### TASK ITEM
No pictures go into the copy. Write out exactly the lines below from the one containing "Expand the Prevent Typing dropdown" through the one containing "The height and".

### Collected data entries

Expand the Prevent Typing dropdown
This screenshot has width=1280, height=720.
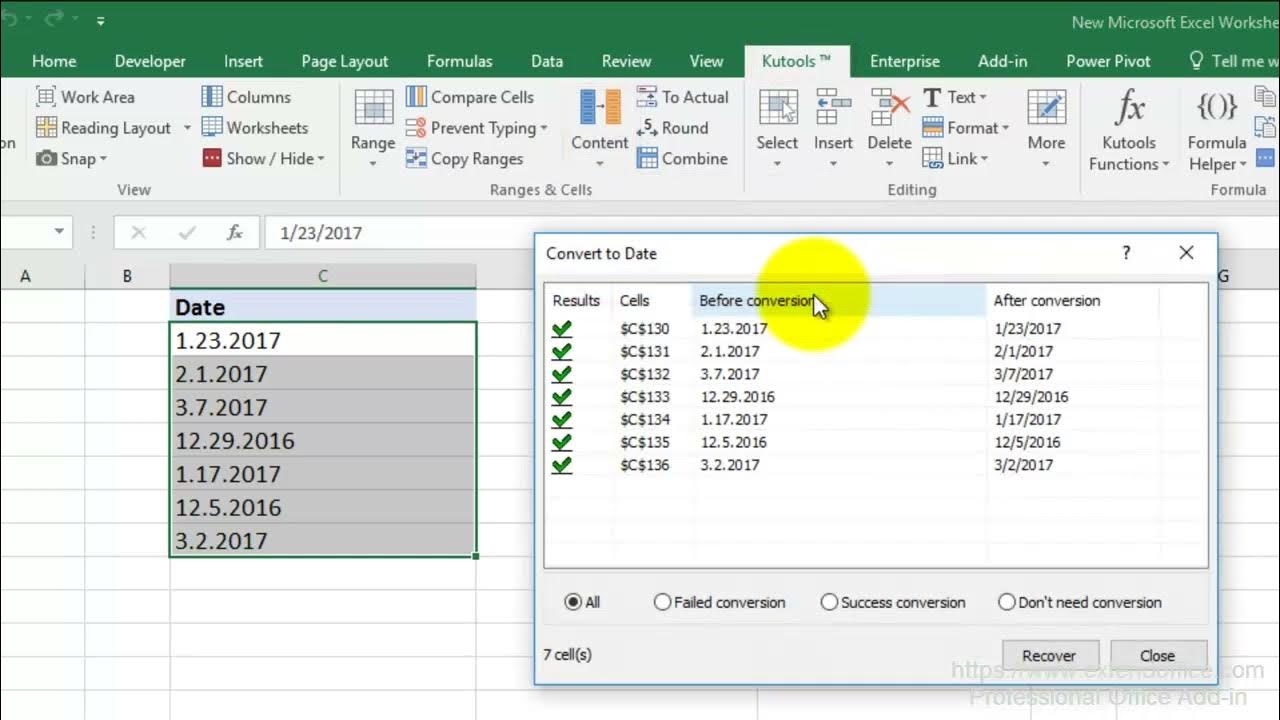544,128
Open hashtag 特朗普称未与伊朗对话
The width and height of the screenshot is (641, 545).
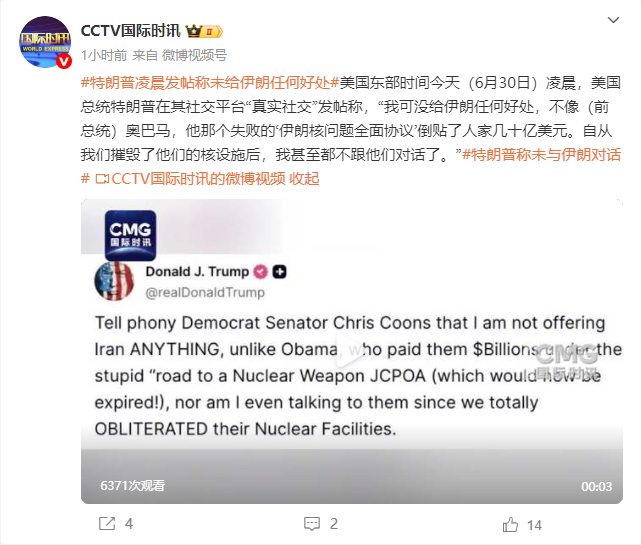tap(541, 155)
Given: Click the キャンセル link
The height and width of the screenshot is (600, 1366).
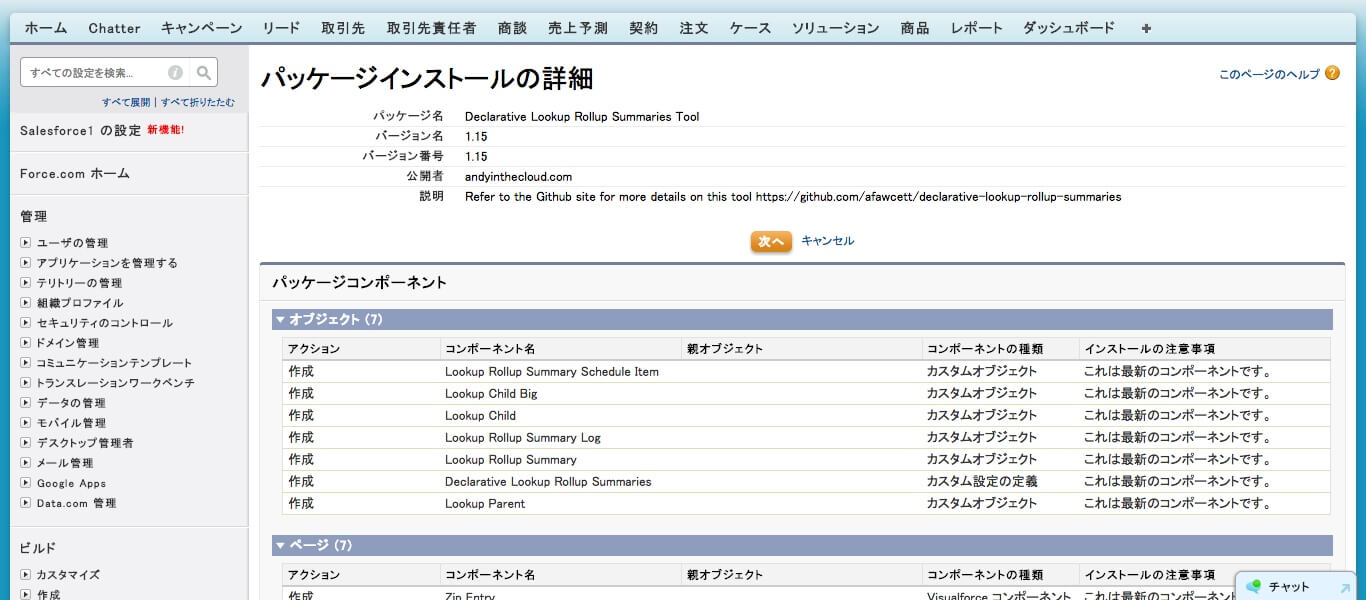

---

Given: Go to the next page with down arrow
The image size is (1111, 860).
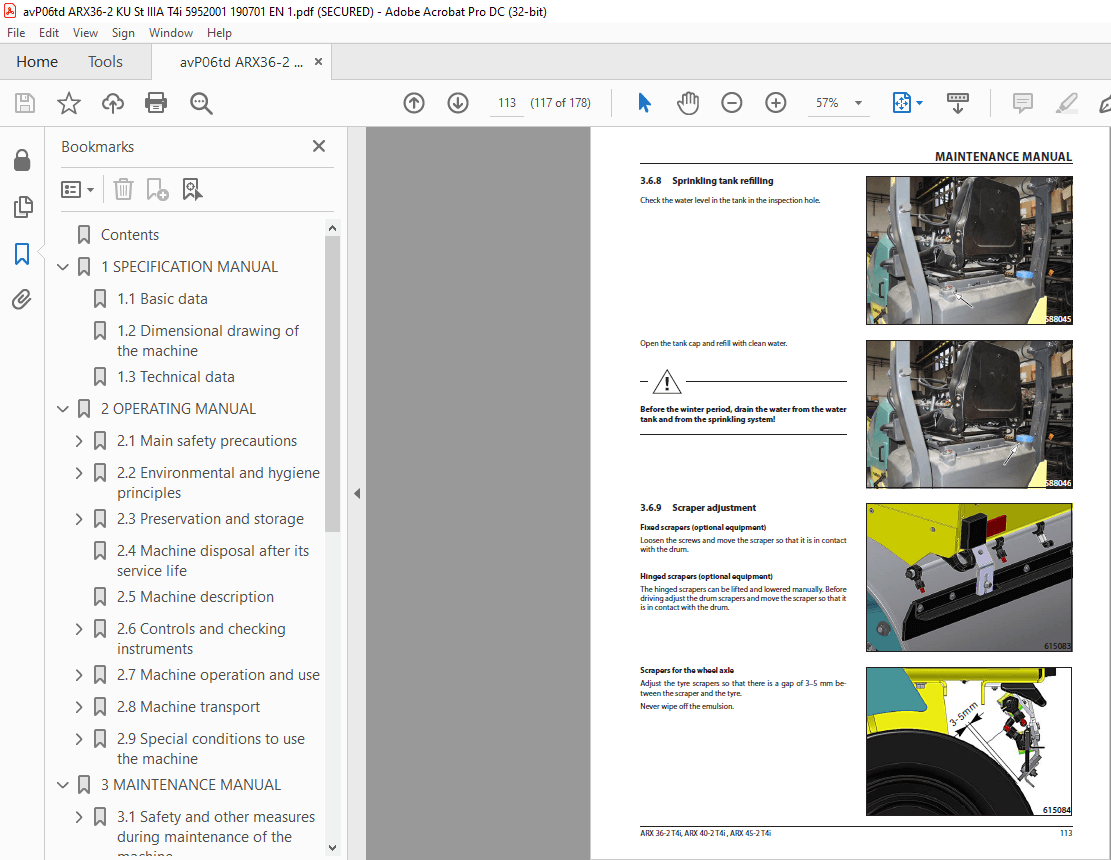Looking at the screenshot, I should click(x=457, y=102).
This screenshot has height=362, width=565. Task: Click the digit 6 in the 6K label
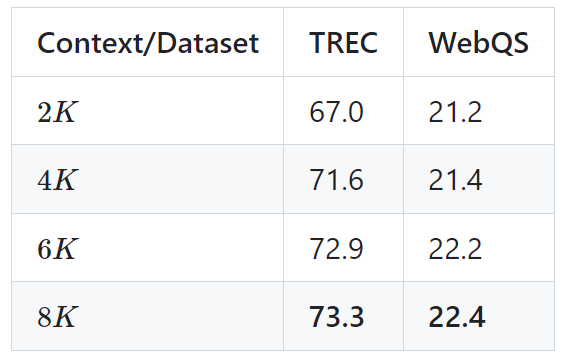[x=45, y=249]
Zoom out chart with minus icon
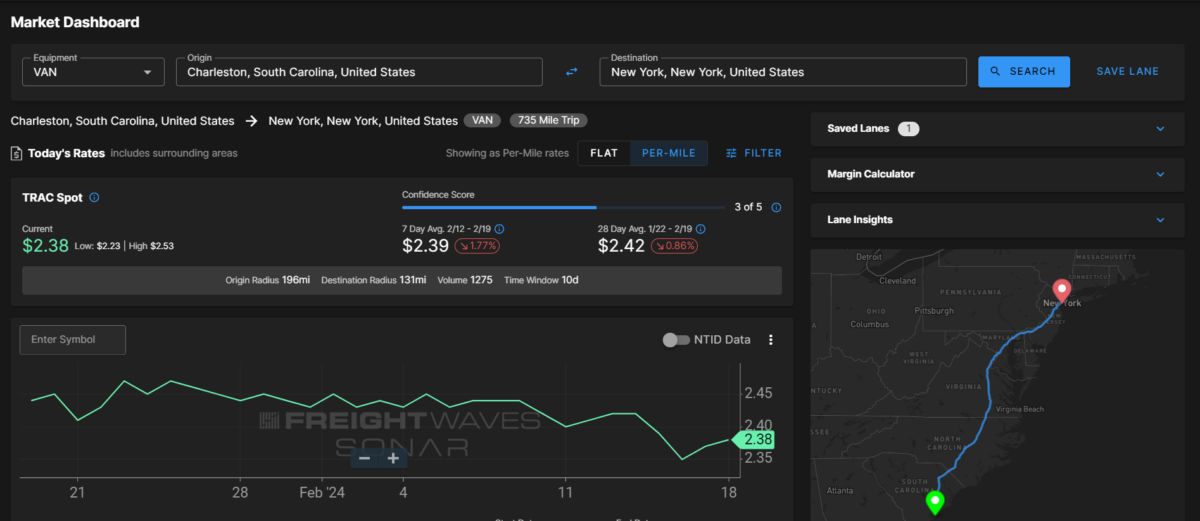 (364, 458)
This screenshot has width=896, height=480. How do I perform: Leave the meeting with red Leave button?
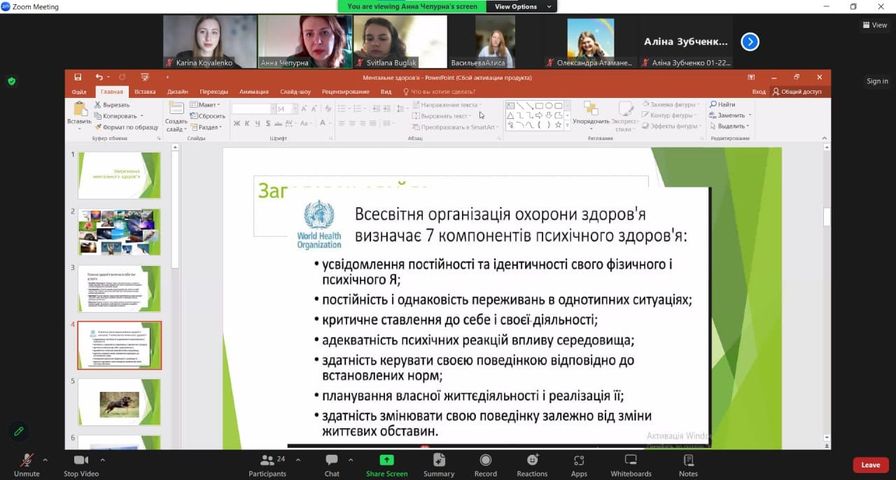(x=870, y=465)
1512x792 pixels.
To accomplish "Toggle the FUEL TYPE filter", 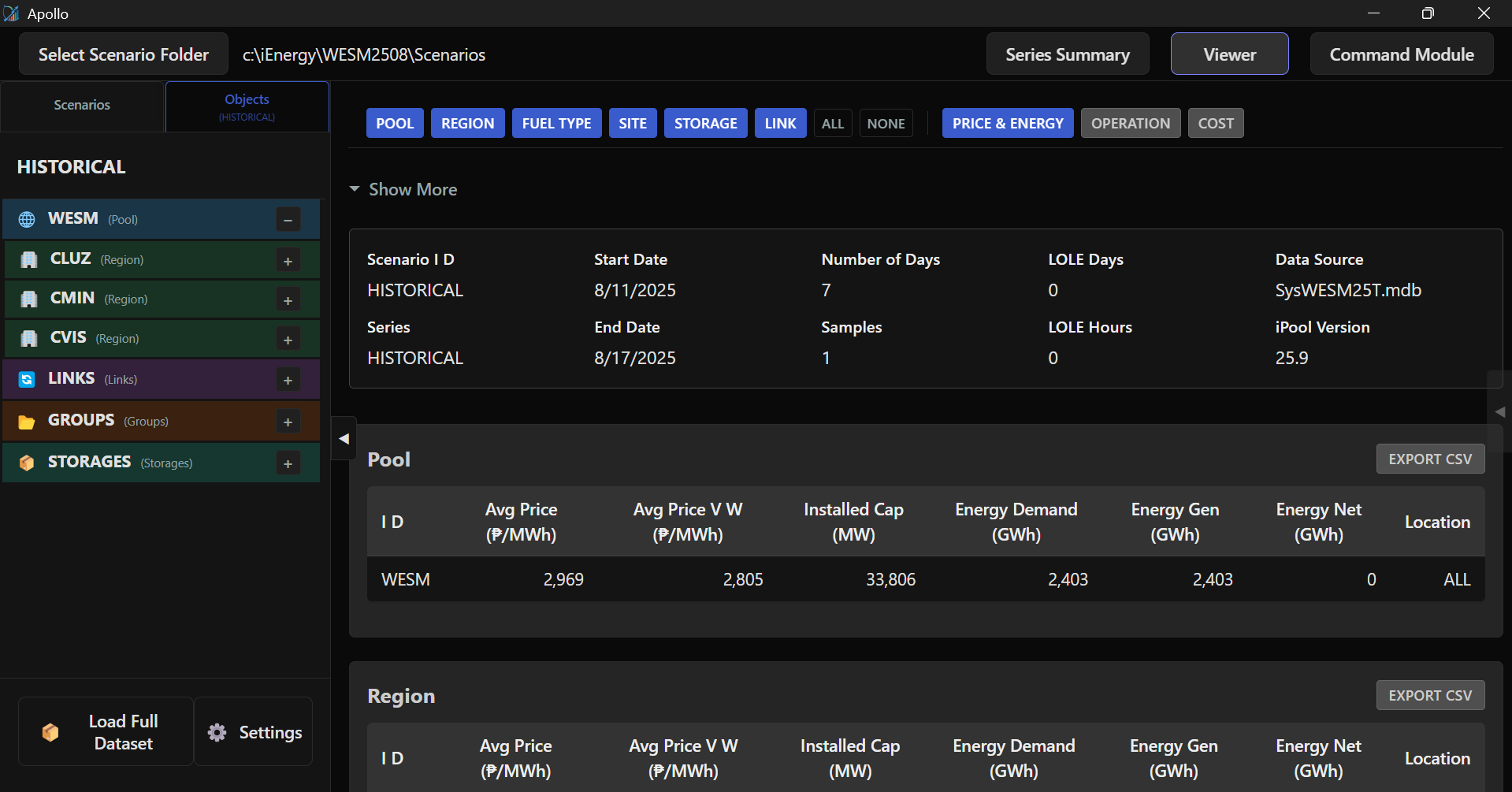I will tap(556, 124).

### SOLUTION BELOW
Expand the Prevent Typing dropdown
This screenshot has width=1280, height=720.
544,128
Open hashtag 特朗普称未与伊朗对话
The width and height of the screenshot is (641, 545).
tap(541, 155)
Given: Click the キャンセル link
The height and width of the screenshot is (600, 1366).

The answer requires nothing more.